> _PROBLEM STATEMENT_:
Spot each line in the records below where the word "width" occurs, then copy it.

> _THE DATA_:
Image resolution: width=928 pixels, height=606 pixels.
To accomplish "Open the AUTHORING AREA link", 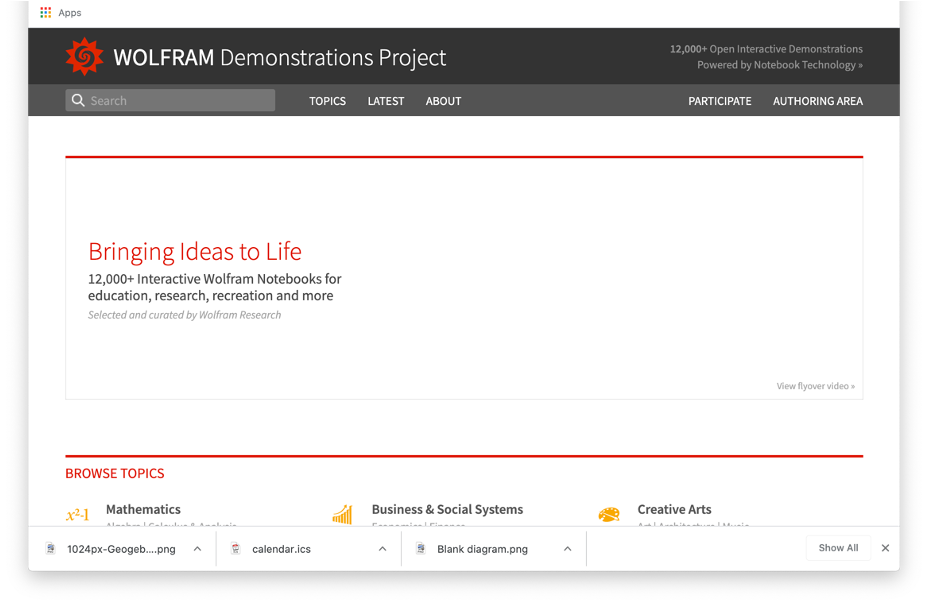I will click(817, 101).
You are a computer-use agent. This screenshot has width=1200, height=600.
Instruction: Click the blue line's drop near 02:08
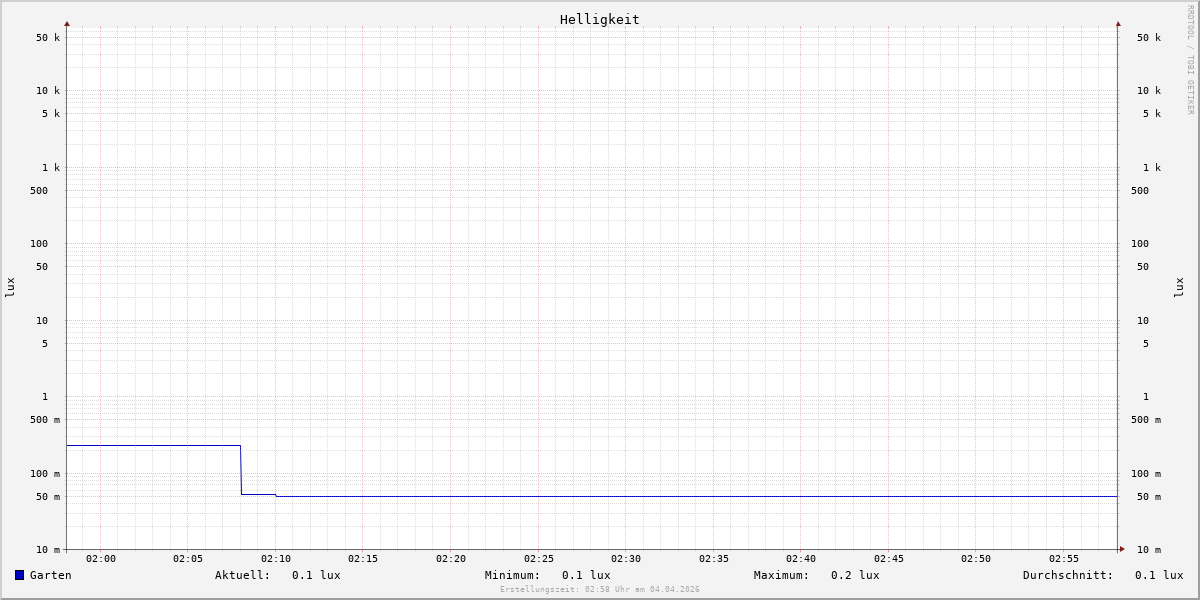click(241, 470)
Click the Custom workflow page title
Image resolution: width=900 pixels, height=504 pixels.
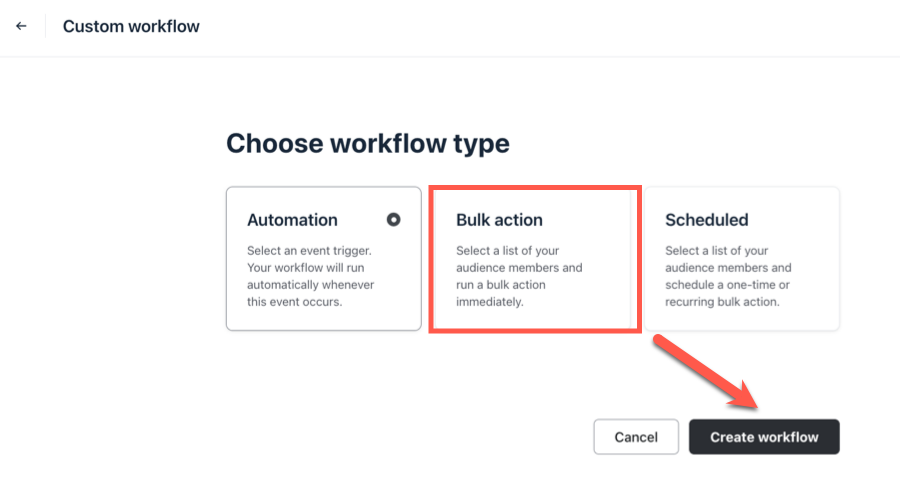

> _WORKED SOLUTION_:
Image resolution: width=928 pixels, height=606 pixels.
You are a computer-use agent. This screenshot has width=1200, height=600.
Image resolution: width=900 pixels, height=504 pixels.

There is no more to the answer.